### WHAT THE TASK REQUIRES
Lines below starting with the line with "Click the Size column header" and going on through the line with "Image resolution: width=735" must be output exactly; the rest of the records must be left out.

### RECORDS FOR THE EXERCISE
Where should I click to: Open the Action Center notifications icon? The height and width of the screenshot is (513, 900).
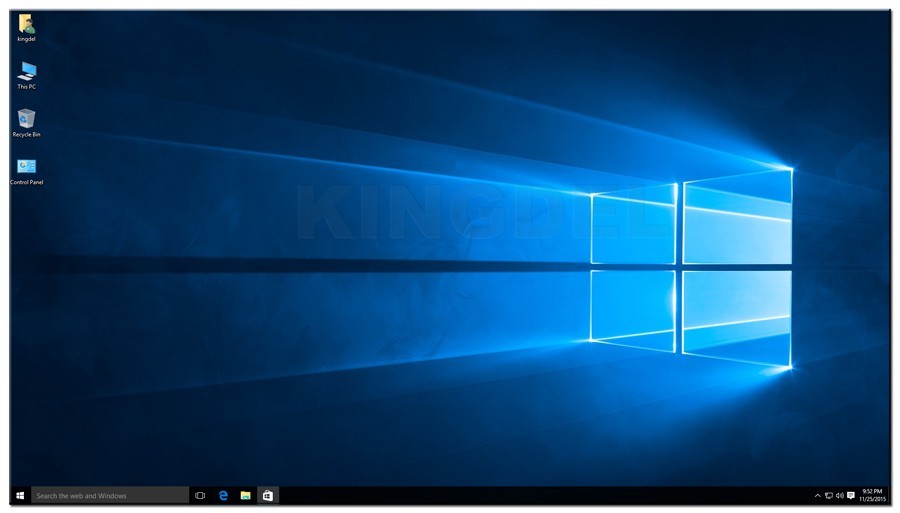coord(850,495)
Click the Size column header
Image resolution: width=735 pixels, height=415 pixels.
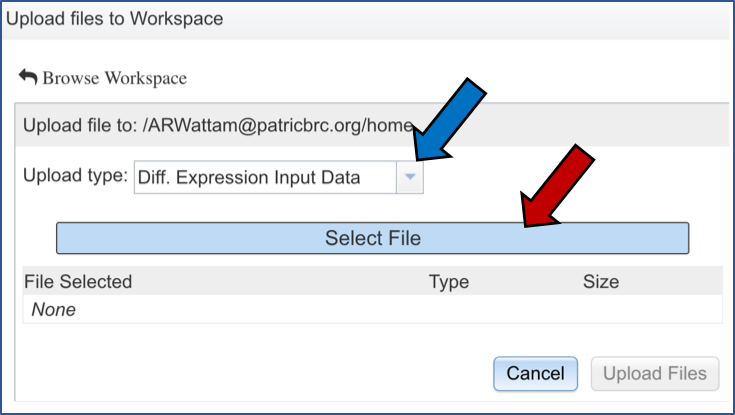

==

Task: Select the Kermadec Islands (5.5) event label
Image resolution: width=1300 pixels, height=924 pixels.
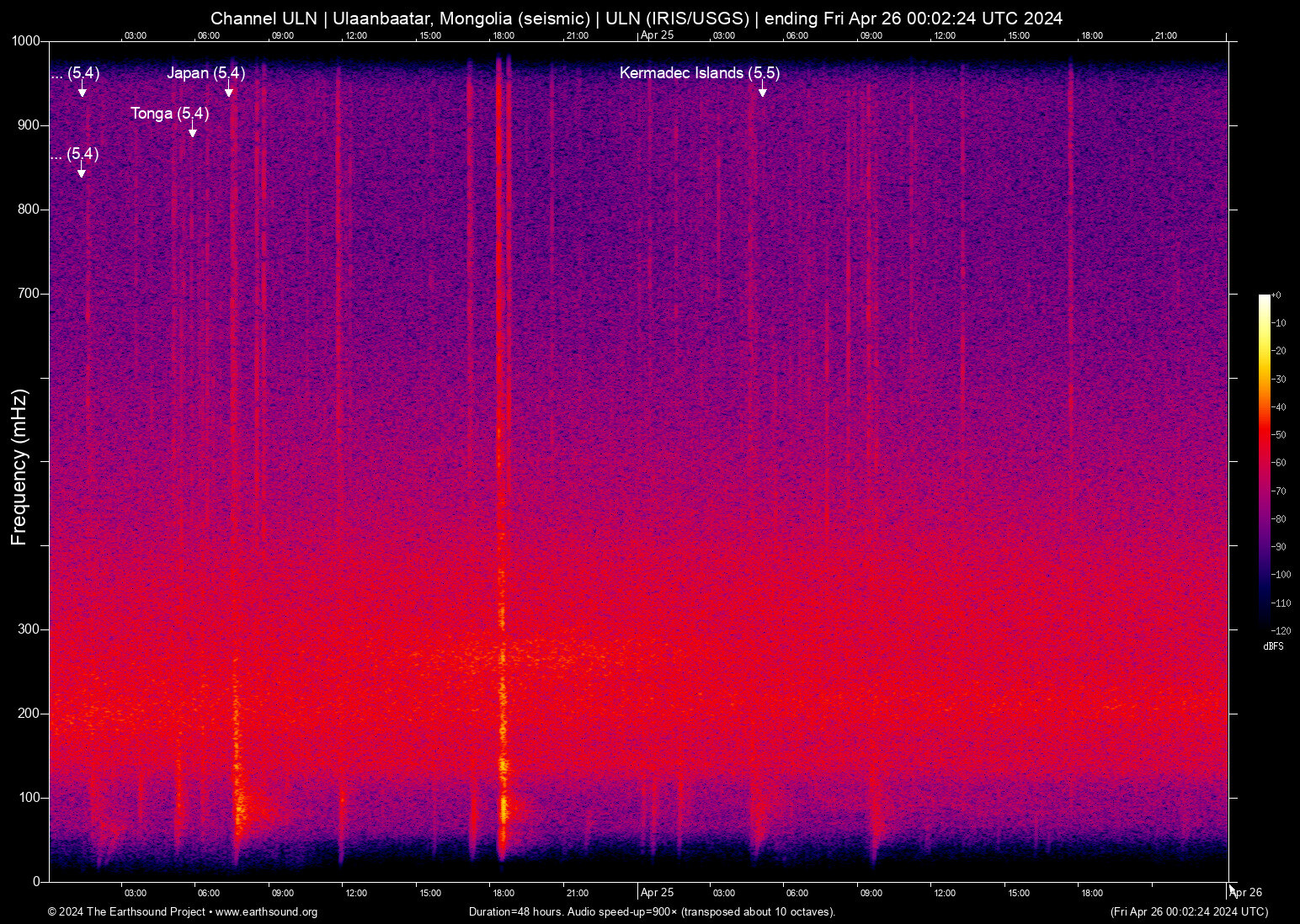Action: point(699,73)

### WRITTEN ANSWER
Click the Size column header
Image resolution: width=735 pixels, height=415 pixels.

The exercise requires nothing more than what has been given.